Task statement:
Copy the lines below verbatim, beginning with the one containing "Open the 外部密钥 external secrets section" and ending with the one containing "Tap the back", both included.

Listed entries:
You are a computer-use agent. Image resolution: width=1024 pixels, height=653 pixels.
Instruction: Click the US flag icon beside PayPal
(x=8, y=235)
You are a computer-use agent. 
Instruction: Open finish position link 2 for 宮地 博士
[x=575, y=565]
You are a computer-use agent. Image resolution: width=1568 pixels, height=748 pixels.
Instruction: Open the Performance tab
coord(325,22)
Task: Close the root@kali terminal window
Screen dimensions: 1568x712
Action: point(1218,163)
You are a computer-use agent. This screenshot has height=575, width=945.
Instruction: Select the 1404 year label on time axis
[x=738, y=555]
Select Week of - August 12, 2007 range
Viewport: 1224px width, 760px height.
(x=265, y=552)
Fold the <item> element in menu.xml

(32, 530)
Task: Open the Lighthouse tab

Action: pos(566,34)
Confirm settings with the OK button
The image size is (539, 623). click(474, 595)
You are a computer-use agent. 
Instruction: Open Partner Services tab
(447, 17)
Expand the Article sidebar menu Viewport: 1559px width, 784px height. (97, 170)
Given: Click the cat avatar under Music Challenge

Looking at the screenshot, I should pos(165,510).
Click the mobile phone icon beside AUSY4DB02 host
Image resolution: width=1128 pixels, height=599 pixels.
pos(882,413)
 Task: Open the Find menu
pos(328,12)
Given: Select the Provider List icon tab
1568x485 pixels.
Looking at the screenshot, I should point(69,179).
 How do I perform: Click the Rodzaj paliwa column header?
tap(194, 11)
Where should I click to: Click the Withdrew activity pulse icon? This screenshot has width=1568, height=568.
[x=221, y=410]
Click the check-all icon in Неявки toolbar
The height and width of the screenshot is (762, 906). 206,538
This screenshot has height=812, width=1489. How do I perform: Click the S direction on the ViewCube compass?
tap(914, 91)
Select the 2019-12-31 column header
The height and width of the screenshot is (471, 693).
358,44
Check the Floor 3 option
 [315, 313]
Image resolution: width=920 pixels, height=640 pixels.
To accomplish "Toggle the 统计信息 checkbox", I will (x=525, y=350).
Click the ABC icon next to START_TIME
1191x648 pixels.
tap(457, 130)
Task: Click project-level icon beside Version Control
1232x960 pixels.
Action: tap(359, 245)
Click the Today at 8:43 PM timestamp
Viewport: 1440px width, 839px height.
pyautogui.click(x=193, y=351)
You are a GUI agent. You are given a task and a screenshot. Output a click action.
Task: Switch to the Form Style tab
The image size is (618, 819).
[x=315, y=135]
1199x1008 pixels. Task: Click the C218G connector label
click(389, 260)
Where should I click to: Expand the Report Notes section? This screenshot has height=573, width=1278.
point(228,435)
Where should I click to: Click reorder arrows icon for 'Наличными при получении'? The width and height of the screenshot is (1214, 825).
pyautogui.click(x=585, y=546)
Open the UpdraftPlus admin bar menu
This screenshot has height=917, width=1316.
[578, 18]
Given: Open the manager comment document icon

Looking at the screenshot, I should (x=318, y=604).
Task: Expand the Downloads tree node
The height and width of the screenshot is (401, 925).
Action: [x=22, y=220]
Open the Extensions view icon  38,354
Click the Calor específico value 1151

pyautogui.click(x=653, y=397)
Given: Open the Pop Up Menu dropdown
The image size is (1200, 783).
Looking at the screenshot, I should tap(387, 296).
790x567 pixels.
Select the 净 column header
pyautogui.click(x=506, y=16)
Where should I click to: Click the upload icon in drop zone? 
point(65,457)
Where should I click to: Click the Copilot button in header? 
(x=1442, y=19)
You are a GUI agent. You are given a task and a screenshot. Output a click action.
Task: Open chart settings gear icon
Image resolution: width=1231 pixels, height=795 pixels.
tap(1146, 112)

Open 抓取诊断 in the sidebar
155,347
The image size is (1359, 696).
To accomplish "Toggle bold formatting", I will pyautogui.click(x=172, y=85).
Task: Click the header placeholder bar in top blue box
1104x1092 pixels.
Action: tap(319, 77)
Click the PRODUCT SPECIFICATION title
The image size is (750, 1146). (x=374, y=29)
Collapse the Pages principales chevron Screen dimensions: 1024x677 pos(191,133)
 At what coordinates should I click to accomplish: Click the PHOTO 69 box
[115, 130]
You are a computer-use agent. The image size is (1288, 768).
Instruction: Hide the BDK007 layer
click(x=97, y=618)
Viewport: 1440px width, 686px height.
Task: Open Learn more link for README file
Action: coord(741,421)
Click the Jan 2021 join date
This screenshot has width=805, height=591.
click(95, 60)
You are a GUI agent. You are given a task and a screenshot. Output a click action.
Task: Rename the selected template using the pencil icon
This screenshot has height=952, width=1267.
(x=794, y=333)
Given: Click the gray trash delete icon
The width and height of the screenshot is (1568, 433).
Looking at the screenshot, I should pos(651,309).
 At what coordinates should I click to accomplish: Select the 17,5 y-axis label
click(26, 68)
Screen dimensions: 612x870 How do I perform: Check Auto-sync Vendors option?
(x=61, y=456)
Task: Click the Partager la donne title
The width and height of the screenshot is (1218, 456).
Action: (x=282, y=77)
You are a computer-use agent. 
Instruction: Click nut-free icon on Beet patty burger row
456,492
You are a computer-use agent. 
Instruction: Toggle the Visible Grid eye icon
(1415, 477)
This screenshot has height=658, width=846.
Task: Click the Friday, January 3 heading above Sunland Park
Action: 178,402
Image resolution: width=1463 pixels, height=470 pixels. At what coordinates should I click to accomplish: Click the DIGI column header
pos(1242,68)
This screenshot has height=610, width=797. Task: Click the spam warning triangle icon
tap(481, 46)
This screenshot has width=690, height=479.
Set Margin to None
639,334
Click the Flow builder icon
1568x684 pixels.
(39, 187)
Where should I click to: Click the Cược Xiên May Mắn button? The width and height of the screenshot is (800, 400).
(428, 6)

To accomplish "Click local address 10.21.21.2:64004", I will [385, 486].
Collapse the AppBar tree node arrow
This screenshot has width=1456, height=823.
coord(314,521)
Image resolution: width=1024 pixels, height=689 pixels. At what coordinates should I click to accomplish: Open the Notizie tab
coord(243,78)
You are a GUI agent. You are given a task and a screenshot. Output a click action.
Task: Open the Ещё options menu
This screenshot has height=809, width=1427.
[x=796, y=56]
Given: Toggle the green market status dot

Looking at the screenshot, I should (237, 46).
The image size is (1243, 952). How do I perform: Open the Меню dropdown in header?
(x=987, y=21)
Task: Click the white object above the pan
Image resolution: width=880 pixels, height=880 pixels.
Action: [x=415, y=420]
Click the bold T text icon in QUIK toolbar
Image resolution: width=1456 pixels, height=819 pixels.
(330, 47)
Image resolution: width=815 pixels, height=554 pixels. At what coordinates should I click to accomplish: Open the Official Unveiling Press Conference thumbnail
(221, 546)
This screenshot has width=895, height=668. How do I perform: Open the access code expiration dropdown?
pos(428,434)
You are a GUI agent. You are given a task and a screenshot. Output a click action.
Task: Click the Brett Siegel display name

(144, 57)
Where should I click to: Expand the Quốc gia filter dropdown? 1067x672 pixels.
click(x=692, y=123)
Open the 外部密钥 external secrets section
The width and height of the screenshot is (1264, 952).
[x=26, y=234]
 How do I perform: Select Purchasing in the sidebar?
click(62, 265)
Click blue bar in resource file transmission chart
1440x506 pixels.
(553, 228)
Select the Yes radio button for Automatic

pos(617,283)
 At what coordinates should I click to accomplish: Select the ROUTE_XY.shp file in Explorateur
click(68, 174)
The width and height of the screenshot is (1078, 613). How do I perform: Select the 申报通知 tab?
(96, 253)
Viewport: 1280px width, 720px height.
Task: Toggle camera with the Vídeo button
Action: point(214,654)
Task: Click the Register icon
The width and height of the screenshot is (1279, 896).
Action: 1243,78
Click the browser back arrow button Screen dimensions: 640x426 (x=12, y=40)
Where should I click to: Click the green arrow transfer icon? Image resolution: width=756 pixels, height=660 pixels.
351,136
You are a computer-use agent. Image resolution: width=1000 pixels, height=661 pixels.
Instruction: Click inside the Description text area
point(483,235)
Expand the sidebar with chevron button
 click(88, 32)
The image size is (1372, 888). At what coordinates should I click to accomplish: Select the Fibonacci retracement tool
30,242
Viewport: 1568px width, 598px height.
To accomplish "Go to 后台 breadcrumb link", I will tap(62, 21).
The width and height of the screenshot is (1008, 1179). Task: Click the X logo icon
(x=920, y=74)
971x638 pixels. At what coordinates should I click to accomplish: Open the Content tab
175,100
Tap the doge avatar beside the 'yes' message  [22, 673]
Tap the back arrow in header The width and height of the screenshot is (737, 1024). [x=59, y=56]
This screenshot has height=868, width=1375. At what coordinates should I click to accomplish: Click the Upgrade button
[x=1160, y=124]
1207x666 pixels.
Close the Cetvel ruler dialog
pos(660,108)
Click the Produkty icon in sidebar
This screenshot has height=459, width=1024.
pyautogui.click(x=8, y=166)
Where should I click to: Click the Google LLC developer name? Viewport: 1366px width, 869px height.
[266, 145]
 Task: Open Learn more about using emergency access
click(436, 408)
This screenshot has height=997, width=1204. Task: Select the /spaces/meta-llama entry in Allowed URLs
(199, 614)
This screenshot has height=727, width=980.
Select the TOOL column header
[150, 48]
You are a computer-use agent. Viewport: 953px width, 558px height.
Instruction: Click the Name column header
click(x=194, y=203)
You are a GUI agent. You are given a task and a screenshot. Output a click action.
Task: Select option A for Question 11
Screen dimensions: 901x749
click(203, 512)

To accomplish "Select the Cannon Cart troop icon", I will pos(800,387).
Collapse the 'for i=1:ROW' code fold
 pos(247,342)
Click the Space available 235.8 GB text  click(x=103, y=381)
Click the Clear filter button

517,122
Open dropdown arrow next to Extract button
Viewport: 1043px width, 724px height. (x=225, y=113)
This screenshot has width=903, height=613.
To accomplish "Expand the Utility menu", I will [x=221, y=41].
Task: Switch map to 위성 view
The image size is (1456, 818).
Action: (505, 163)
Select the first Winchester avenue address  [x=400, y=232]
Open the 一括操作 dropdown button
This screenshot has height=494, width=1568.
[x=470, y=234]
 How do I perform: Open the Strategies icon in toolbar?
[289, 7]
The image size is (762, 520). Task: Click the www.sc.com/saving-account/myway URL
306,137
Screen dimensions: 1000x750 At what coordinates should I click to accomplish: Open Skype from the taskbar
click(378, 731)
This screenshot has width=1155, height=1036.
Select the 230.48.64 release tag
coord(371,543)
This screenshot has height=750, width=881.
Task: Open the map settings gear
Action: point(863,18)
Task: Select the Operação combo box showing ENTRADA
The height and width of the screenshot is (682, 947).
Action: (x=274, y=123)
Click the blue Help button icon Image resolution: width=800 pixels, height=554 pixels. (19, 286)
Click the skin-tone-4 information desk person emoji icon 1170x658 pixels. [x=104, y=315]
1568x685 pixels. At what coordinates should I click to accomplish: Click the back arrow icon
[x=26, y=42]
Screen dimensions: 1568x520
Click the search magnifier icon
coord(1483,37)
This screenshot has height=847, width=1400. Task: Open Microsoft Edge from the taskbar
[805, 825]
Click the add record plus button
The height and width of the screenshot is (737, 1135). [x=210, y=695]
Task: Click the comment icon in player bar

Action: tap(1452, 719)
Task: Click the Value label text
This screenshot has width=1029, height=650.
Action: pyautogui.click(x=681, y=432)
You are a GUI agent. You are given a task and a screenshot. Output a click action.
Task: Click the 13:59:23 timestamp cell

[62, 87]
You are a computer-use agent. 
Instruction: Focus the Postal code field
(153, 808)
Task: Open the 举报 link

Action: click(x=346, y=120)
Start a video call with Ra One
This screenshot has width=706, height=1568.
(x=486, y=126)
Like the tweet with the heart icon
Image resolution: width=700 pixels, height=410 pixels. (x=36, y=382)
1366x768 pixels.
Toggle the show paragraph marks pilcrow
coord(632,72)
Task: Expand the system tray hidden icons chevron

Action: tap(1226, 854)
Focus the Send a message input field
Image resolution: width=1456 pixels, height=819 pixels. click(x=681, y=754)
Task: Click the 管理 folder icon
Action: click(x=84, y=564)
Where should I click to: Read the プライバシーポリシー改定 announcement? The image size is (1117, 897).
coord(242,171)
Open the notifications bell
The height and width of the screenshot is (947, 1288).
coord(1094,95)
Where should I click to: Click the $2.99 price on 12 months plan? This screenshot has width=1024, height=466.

The answer:
Open the 外部密钥 external secrets section
The width and height of the screenshot is (1264, 952).
[x=26, y=234]
 How do I perform: Select Purchasing in the sidebar?
click(62, 265)
Click blue bar in resource file transmission chart
1440x506 pixels.
(553, 228)
Select the Yes radio button for Automatic

pos(617,283)
 At what coordinates should I click to accomplish: Select the ROUTE_XY.shp file in Explorateur
click(68, 174)
The width and height of the screenshot is (1078, 613). How do I perform: Select the 申报通知 tab?
(96, 253)
Viewport: 1280px width, 720px height.
Task: Toggle camera with the Vídeo button
Action: point(214,654)
Task: Click the Register icon
The width and height of the screenshot is (1279, 896).
Action: 1243,78
Click the browser back arrow button Screen dimensions: 640x426 (x=12, y=40)
Where should I click to: Click the green arrow transfer icon? Image resolution: width=756 pixels, height=660 pixels.
351,136
You are a computer-use agent. Image resolution: width=1000 pixels, height=661 pixels.
Instruction: Click inside the Description text area
point(483,235)
Expand the sidebar with chevron button
 click(88, 32)
The image size is (1372, 888). At what coordinates should I click to accomplish: Select the Fibonacci retracement tool
30,242
Viewport: 1568px width, 598px height.
To accomplish "Go to 后台 breadcrumb link", I will tap(62, 21).
The width and height of the screenshot is (1008, 1179). Task: Click the X logo icon
(x=920, y=74)
971x638 pixels. At what coordinates should I click to accomplish: Open the Content tab
175,100
Tap the doge avatar beside the 'yes' message  [22, 673]
Tap the back arrow in header The width and height of the screenshot is (737, 1024). [x=59, y=56]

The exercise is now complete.